** begin Listed entries **

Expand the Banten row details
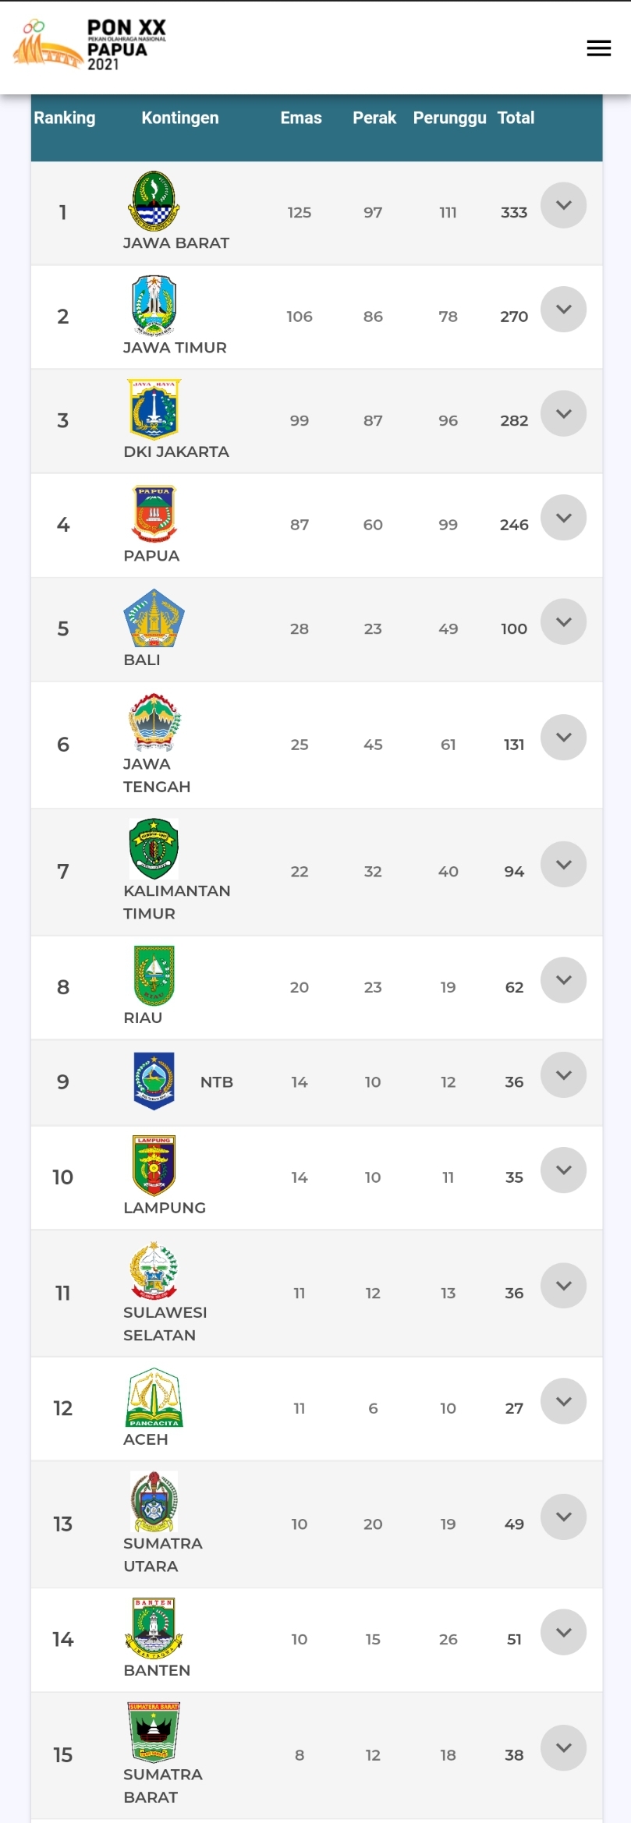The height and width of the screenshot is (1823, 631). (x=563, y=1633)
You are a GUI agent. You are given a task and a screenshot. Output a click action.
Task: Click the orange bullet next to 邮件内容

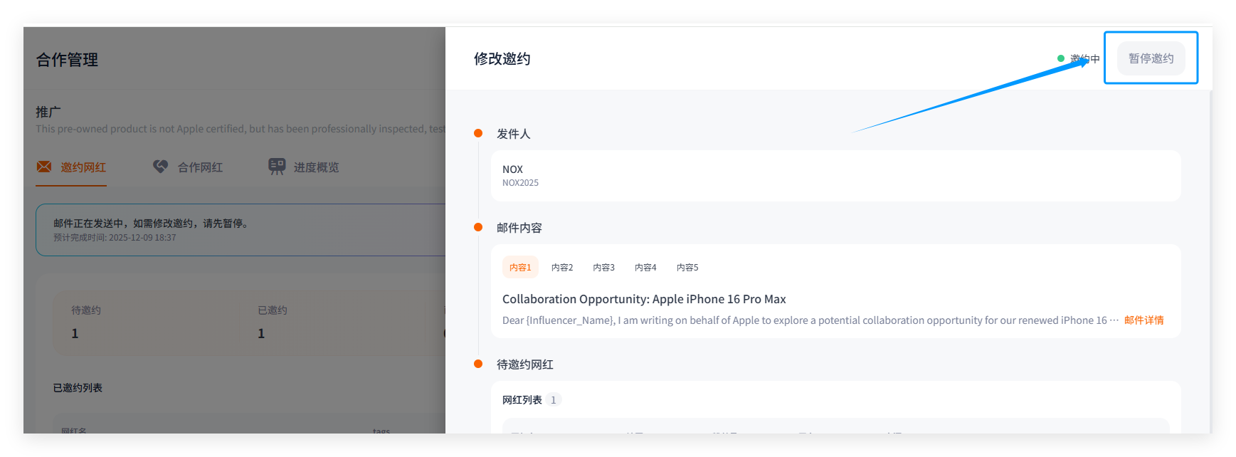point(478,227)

** end Listed entries **

→ **What is needed**
Reproduce the records above verbatim, line for line, and omit the pictures from your answer.

→ **Result for this exercise**
Expand the Banten row details
The height and width of the screenshot is (1823, 631). (x=563, y=1633)
You are a GUI agent. You are given a task and a screenshot. Output a click action.
Task: Click the orange bullet next to 邮件内容

point(478,227)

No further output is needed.